Published last week in an online journal, Indian Dermatology, the study stated that 94.1 per cent of the alopecia areata patients covered showed complete/near complete response with this medicine. At least 23.5 per cent achieved complete hair growth on tofacitinib monotherapy in eight months and maintained it on 5mg alternate day without any relapse. The mean age of patients was 17.6 years, and ranged from 5 to 34 years, with a male-to-female ratio of 8:1.
The lead author of the study, Dr Kabir Sardana of the dermatology department of RML Hospital, said tofacitinib was found to be safe and effective in severe cases of alopecia areata along with alopecia universalis (AU), complete hair loss on your scalp and body, and for alopecia totalis (AT), complete hair loss on the scalp, patients recalcitrant to other treatment modalities. However, the drug has shown poor results in patients suffering for more than 10 years or if it has appeared in the first threeyears of their life.
“It’s a remarkably safe drug. Side effects have been seen only in elderly people and those with heart issues,” he said, adding that auto immune disorders tend to recur so one needs to take it as and when needed. The other option was oral steroids, which have many more side effects and are widely abused.
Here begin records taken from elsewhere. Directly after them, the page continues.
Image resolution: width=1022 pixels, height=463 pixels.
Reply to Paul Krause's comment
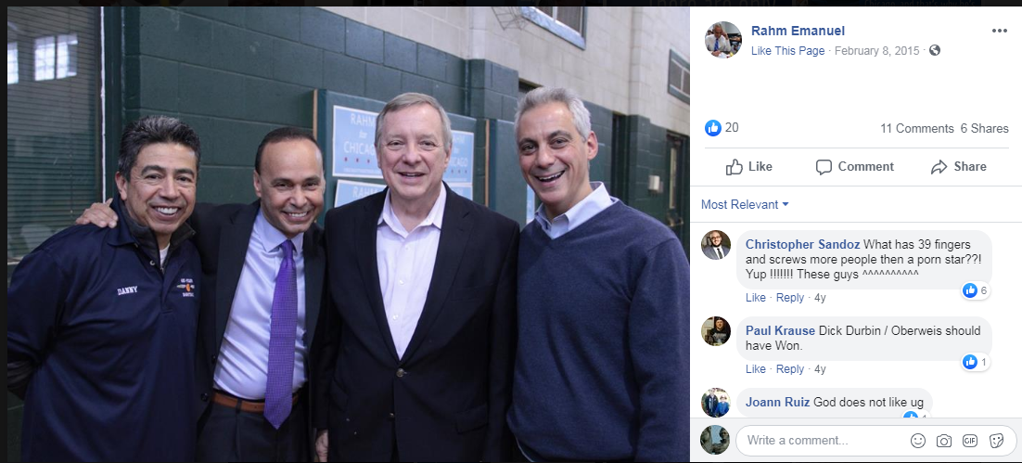pyautogui.click(x=789, y=369)
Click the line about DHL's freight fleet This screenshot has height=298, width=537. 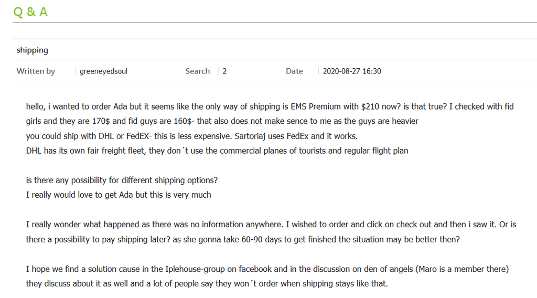217,151
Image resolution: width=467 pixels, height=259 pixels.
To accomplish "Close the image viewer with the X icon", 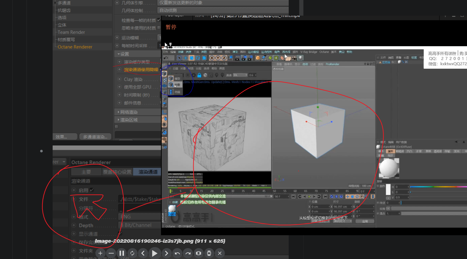I will (220, 253).
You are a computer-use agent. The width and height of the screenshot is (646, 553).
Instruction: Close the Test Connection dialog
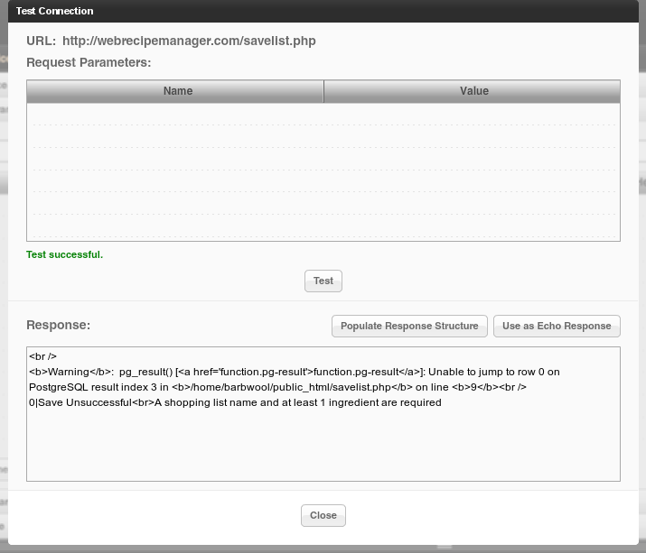[x=323, y=515]
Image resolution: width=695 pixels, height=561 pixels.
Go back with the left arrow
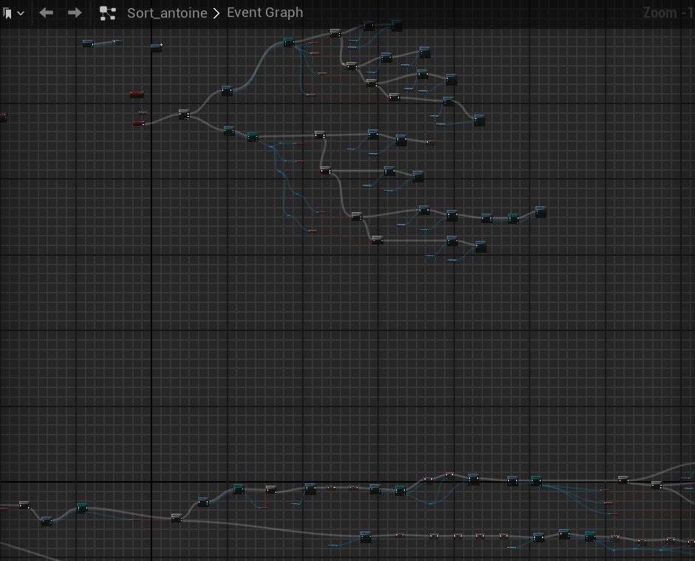click(x=47, y=13)
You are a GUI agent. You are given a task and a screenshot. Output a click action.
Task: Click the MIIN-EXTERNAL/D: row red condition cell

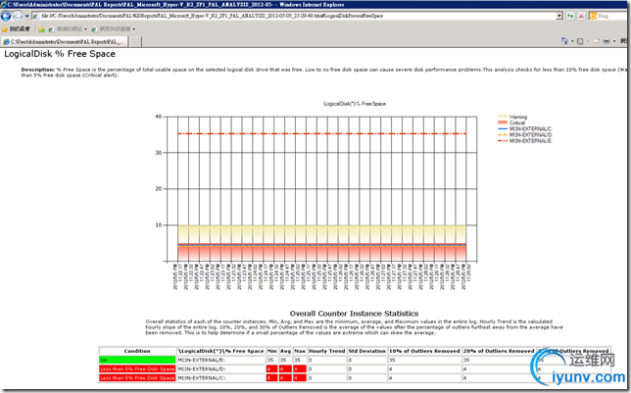tap(137, 369)
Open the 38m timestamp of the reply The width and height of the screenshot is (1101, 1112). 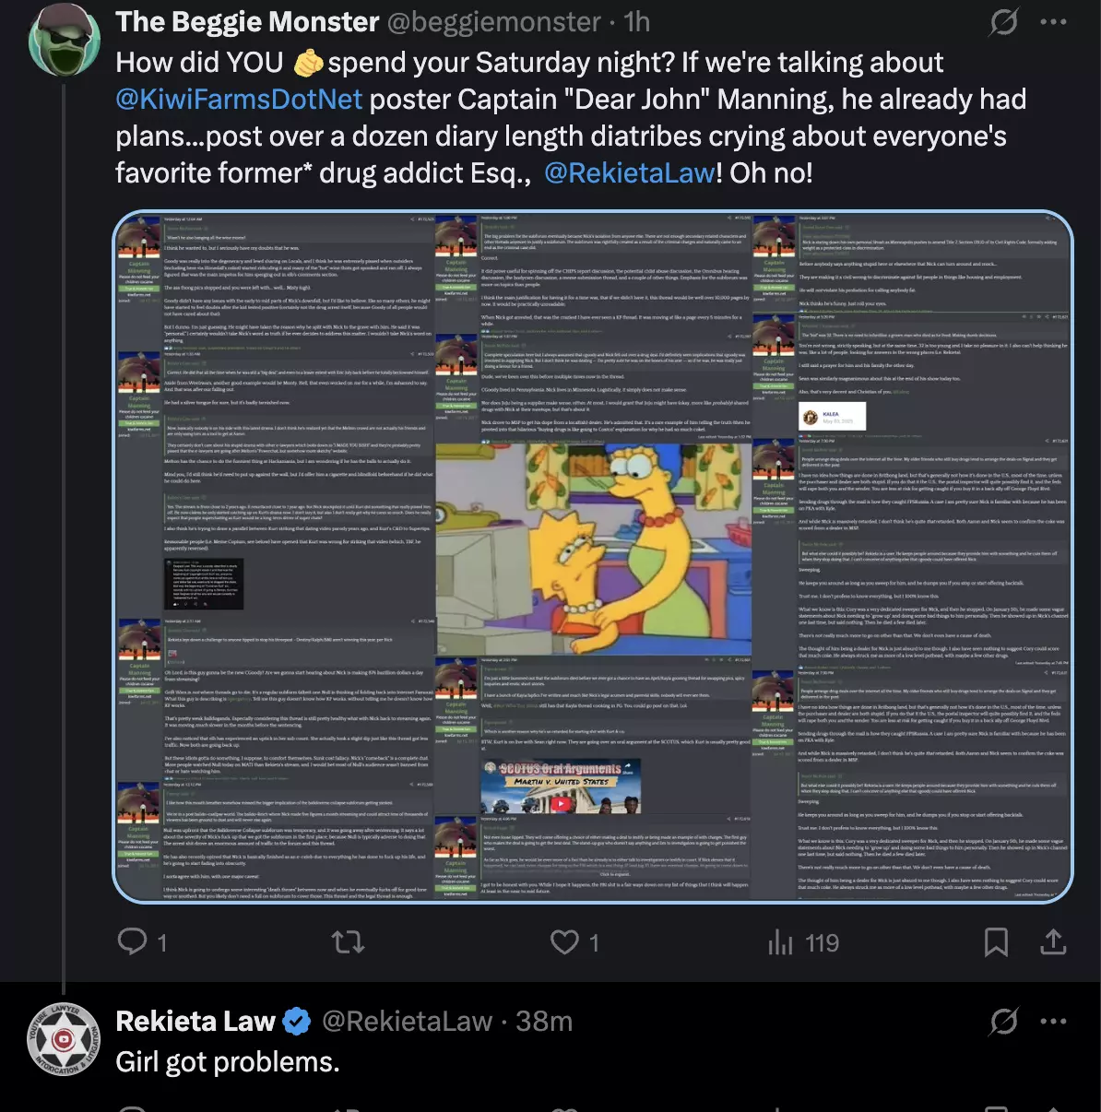click(544, 1021)
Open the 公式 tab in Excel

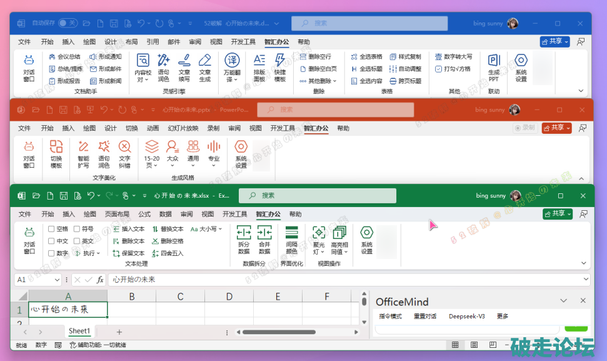coord(144,214)
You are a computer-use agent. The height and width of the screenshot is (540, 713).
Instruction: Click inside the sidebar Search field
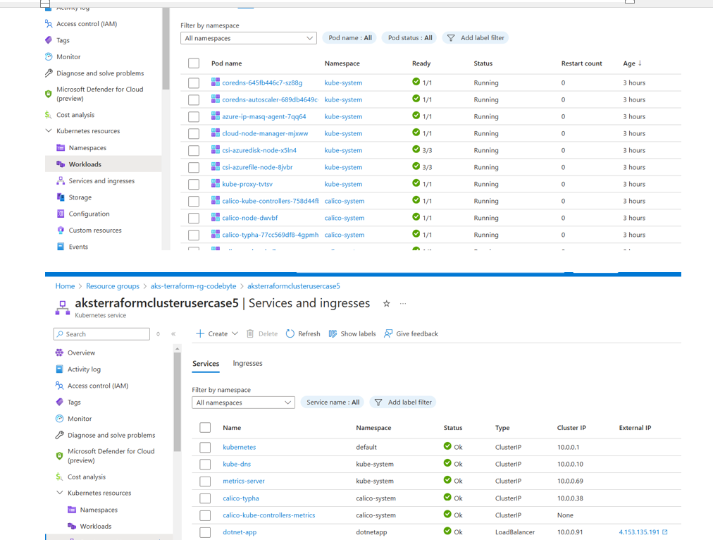point(101,333)
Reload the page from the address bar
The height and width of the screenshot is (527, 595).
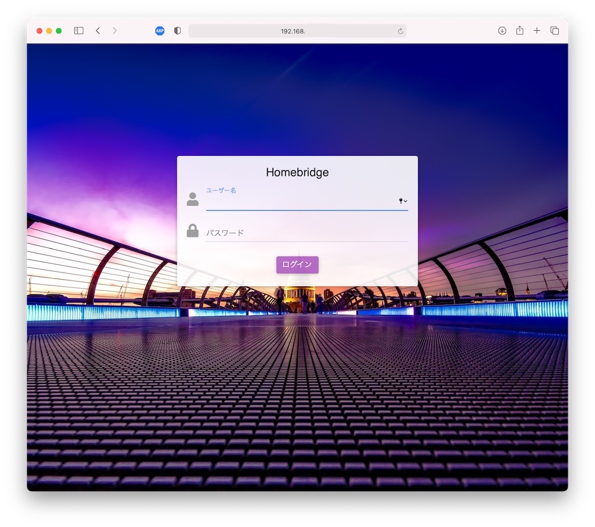click(x=400, y=31)
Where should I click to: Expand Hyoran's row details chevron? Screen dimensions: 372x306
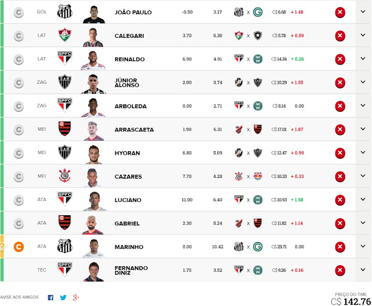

The primary aim of the study was to assess the complete response rates to tofacitinib monotherapy in severe and recalcitrant AA, AT and AU patients using the latest percentage change in severity of alopecia tool (SALT) score, commonly used for quantifying the amount of scalp hair loss in clinical trials. “The secondary aim was to analyse various systemic agents used by these patients prior to the use of tofacitinib,” said authors.
They said the institutional records of 17 patients with severe or refractory AA, AT, and AU treated with tofacitinib monotherapy were analysed, retrospectively. The response to the therapy was determined after calculating the percentage change in SALT scores.
According to the study, nine of the 17 patients had severe AA, while five patients had AT and three had AU. All patients had earlier received either systemic glucocorticoids, which included oral mini pulse, intravenous pulse steroids and daily oral GCS or immunosuppressive agents. The mean SALT score prior to starting tofacitinib was 74.23.
The mean dose of tofacitinib was 13.23mg (10-15mg) for the mean duration of 9.2 months. The latest percentage change of SALT score ranged from 70.6 per cent to 100 per cent, with an average of 91.5 per cent. The study stated that furtherresearch was needed to assess the long-term efficacy of tofacitinib.